Music youth subculture

Soulboys (sometimes spelled soul boys) were a working-class English youth subculture of the late 1970s and early 1980s, and fans of American soul and funk music. The subculture emerged in North West England as northern soul event attendees began to take more interest in the modern funk and jazz funk sounds of artists such as Lonnie Liston Smith and Roy Ayers, instead of the obscure 1960s soul records that characterized the northern soul scene.

There was simultaneous development of the subculture at nightclubs in South East England, such as The Goldmine in Canvey Island and The Royalty in Southgate. DJs involved with the soulboy scene included Chris Hill, Robbie Vincent, Froggy, Greg Edwards, Pete Tong, George Power and Chris Bangs. Caister Soul Weekenders became one of the main features of the scene, and still exist today. The casual subculture that emerged in the 1980s was heavily influenced by the soulboys, including the sideways fringed wedge hairstyle and Lois jeans.

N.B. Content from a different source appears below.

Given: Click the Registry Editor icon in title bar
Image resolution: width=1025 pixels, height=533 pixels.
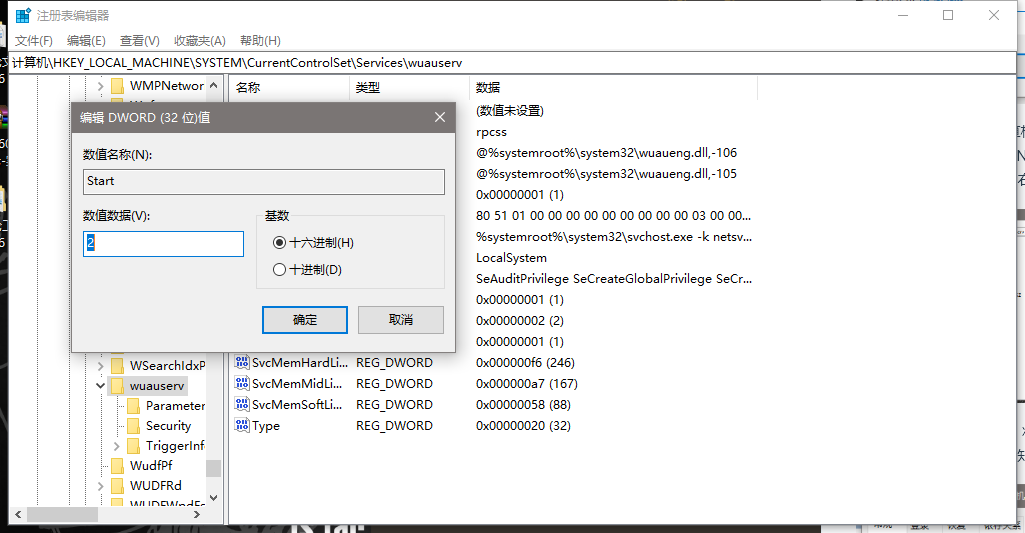Looking at the screenshot, I should coord(22,15).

Although the soulboy scene was huge by the early 1980s, it was centred on American funk acts and was largely based in decentralised provincial areas in the South East; therefore, it received far less media coverage than other youth cultures of the same period, notably punk and New Romanticism. After 1983, the soulboy scene in South East England metamorphosed into the rare groove scene of the mid 1980s, which only finally died out with the UK Acid House boom of 1988.